The Love Suicides at Amijima is a dramatic and romantic story that shows a more complex look on love, whilst Oroonoko gives a classic take on a universal love story, that everyone can depend on, a love everlasting. Both of these stories are culturally diverse and dramatically entertain them. Looking at how each story encounters love, marriage and suicide will effectively compare the stories.

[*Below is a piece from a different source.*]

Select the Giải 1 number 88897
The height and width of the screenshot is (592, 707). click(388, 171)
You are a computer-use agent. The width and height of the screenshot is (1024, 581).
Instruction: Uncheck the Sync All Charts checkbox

Love in one story can mean hate in another. In the story, The Love Suicides at Amijima, the characters Jihei and Osan, are cousins who marry not for themselves but for their family. In the ancient Japanese culture presented to us through this story, arranged marriages are done in their society, to protect family assets and to ensure family honor. Love is based off the character’s role or job as husband and wife, rather than the romance of it. Osan and Jihei were affected immensely as a result however. They did as they were told, to please their family. The love in this story does not seem important. Osan loves Jihei because he is her husband and that is what society tells her to do. Her love is dictated by family love and is not reciprocated by Jihei, who falls in love with another woman. In Oroonoko, the Royal prince, the story is drastically different. Oroonoko is a prince warrior meets Imoinda by chance and passionately falls in love with her from the first moment he sees her. The two are incredible in love with one another and try to do everything in their power to be together. However the King, Oroonoko’s grandfather also wants Imoinda and tries to separate the two. When he can’t have her the grandfather sends her away into slavery, separating the two lovers cruelly. This story is so different from Love Suicides because it shows love in a more pure and romantic light. When Oroonoko can’t have Imoinda in his freedom as a prince, he marries her...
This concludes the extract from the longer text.